What this task involves: Rewrite the records from the line with "Where should I" to the line with "click(696, 96)", changing "chevron" to "arrow" and leaving everything else unchanged. Omit the pictures.
# Start of Provided information
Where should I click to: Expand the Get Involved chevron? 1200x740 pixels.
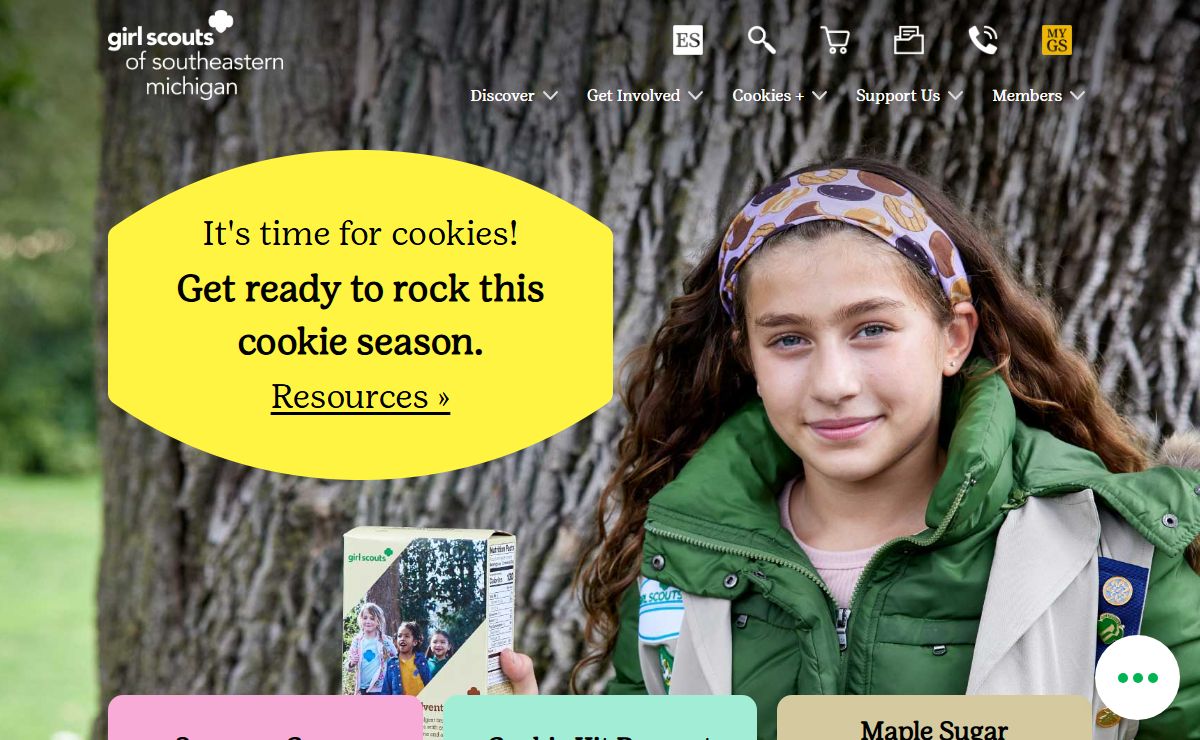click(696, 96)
# End of Provided information
# Start of Provided information
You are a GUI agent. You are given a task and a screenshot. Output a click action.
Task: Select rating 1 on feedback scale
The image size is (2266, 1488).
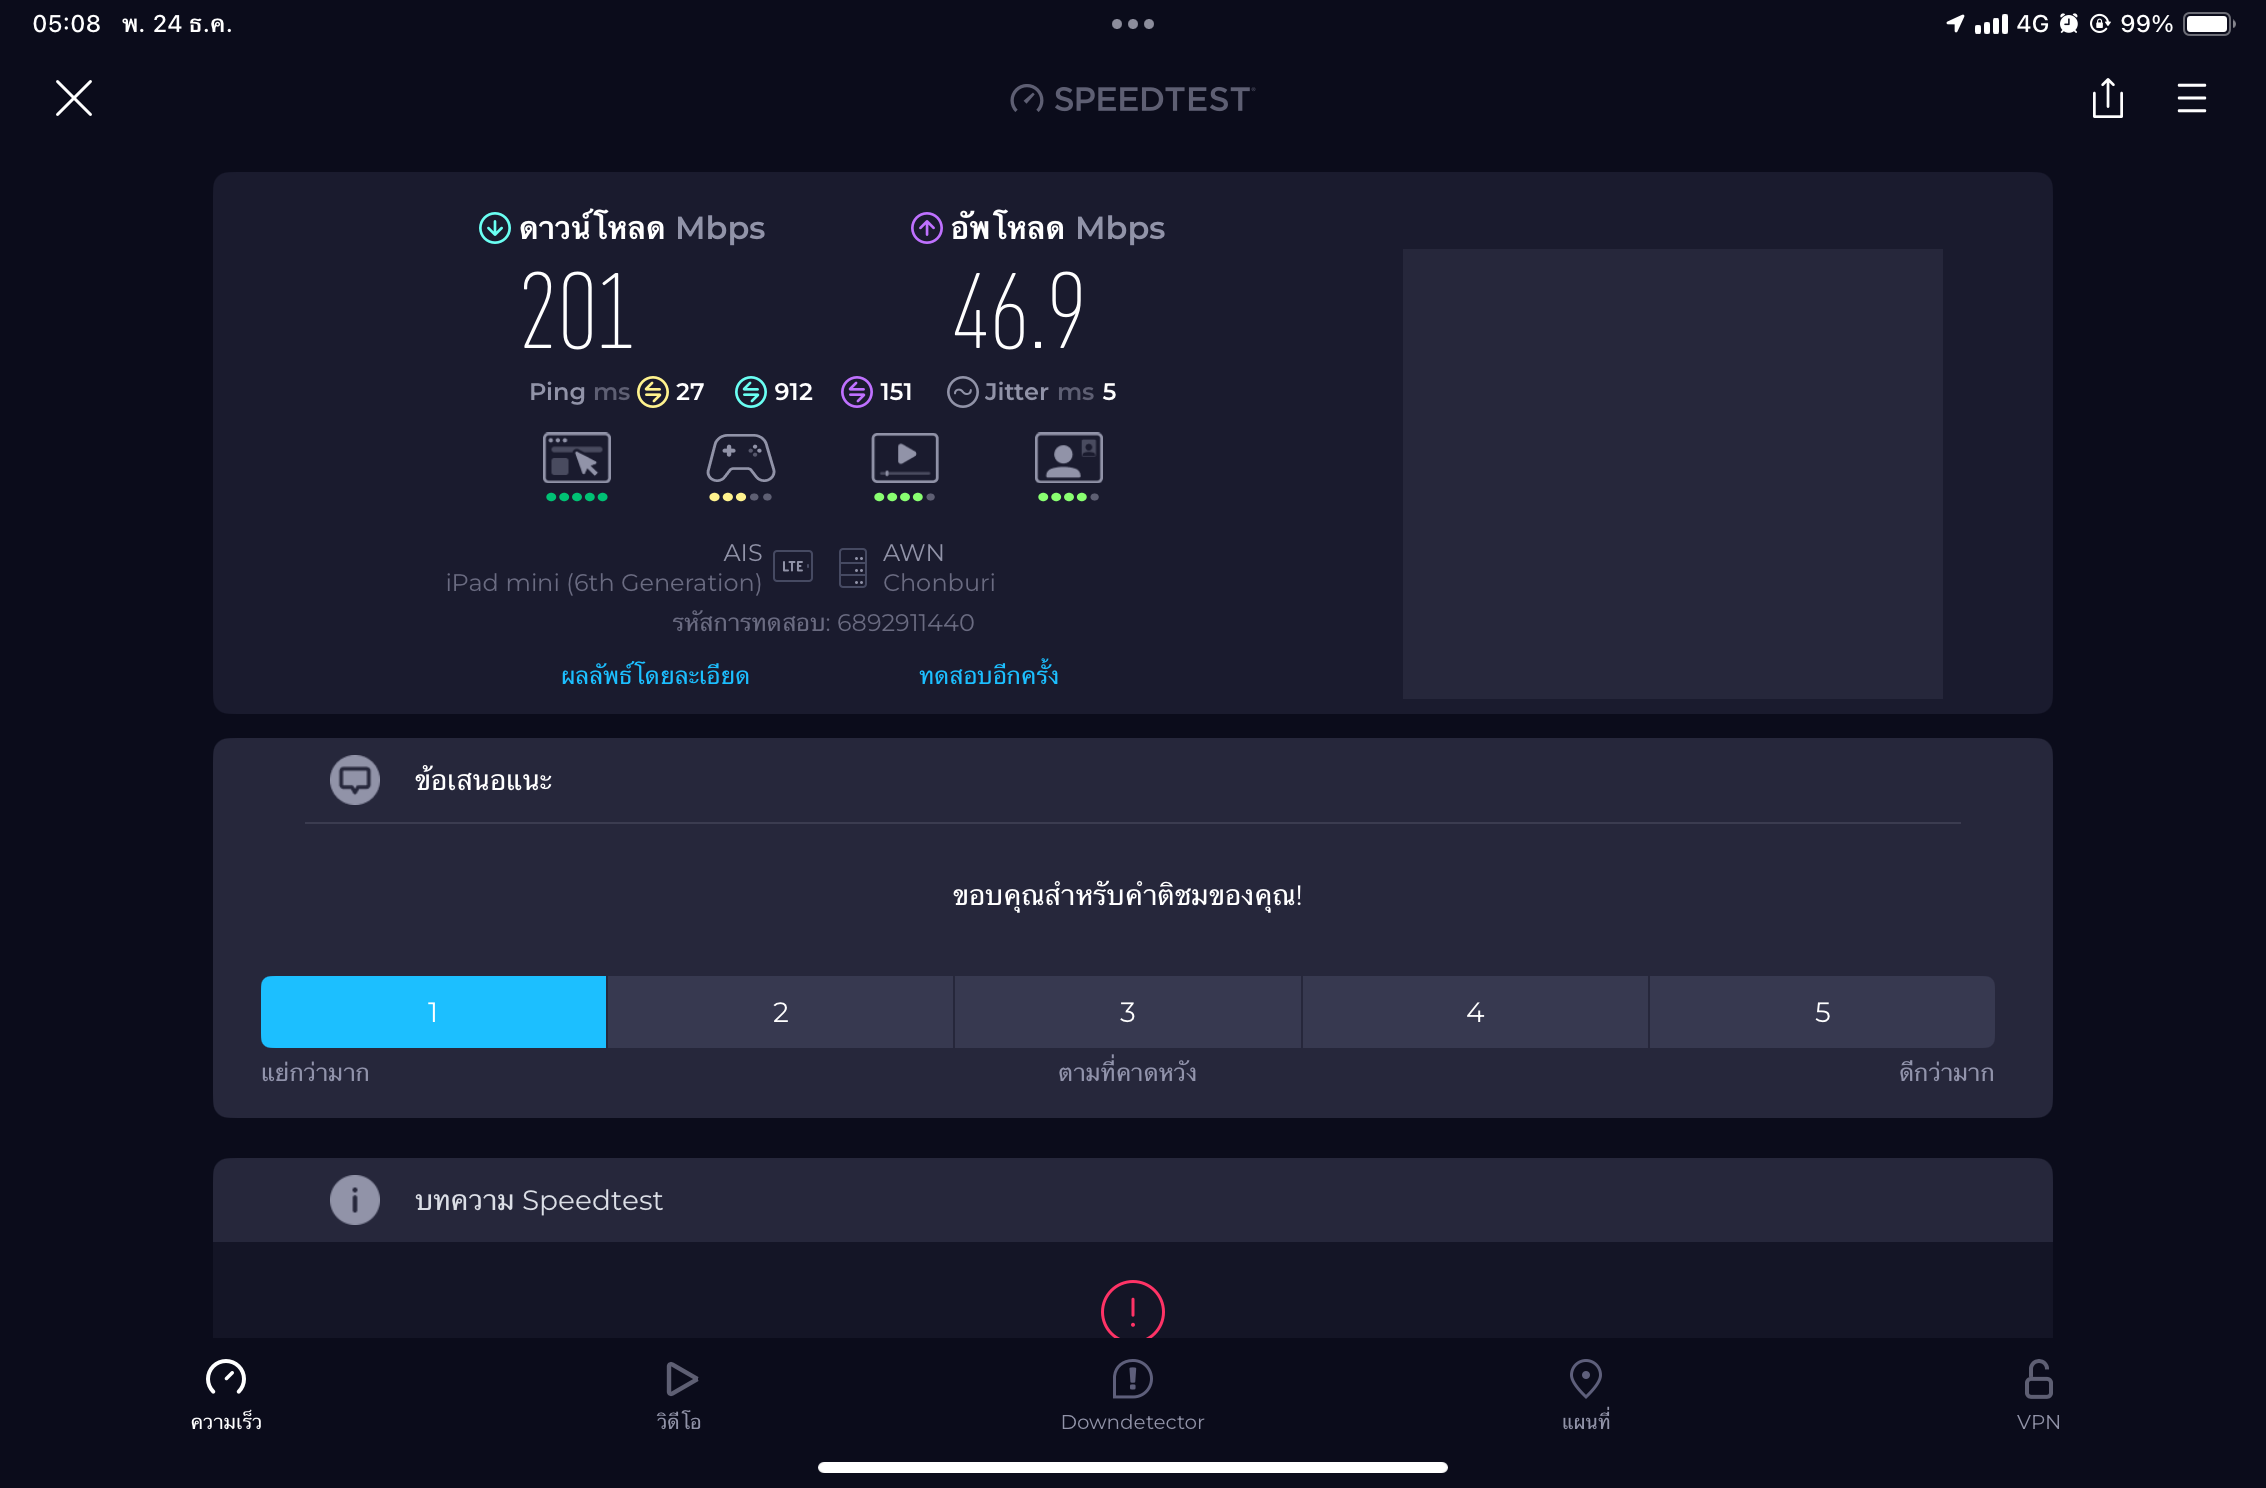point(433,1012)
# End of Provided information
# Start of Provided information
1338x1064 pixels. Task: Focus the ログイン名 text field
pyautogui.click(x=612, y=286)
# End of Provided information
Final result:
Where should I click to: Expand the Get Involved arrow? 1200x740 pixels.
click(696, 96)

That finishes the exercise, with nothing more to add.